◆ **EXERCISE OBJECTIVE**: Select every line of the records that contains the string "what", matching case exactly, and copy each such line.

### ROWS

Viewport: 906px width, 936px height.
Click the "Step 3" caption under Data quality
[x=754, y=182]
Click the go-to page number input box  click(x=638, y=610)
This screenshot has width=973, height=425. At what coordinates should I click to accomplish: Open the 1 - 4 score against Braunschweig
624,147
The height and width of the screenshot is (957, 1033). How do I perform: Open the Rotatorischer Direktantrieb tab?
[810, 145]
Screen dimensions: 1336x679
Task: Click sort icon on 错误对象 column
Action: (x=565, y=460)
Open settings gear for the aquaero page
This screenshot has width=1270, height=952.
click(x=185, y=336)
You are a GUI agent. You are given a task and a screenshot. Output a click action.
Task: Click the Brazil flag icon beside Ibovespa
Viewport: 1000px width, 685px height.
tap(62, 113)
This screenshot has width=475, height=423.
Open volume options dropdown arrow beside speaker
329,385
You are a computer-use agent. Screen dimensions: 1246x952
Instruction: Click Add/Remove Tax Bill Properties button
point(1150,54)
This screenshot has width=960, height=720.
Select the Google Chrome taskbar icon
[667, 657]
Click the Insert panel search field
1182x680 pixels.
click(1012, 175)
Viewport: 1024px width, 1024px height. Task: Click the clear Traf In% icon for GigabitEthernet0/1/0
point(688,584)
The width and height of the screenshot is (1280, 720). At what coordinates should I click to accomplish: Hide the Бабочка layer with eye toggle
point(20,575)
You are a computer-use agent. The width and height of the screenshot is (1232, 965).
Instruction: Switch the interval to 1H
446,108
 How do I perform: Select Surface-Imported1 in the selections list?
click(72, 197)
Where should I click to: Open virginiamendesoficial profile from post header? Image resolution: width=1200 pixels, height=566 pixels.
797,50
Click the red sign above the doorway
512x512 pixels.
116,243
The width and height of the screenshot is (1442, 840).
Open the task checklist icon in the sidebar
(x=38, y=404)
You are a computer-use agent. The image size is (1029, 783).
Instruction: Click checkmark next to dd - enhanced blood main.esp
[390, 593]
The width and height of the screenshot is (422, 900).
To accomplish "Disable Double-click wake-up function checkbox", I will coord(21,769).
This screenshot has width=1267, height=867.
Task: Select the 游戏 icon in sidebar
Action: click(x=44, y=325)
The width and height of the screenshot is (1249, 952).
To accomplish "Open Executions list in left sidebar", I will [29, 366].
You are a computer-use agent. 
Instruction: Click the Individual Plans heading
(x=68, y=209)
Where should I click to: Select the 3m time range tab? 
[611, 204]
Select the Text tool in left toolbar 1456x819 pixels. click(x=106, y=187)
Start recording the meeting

######

◆ **SOLUTION BELOW**:
This screenshot has width=973, height=425. At what coordinates should I click to accomplish: Open the 1 - 4 score against Braunschweig
The width and height of the screenshot is (1280, 720). At what coordinates should I click to accomplish: Hide the Бабочка layer with eye toggle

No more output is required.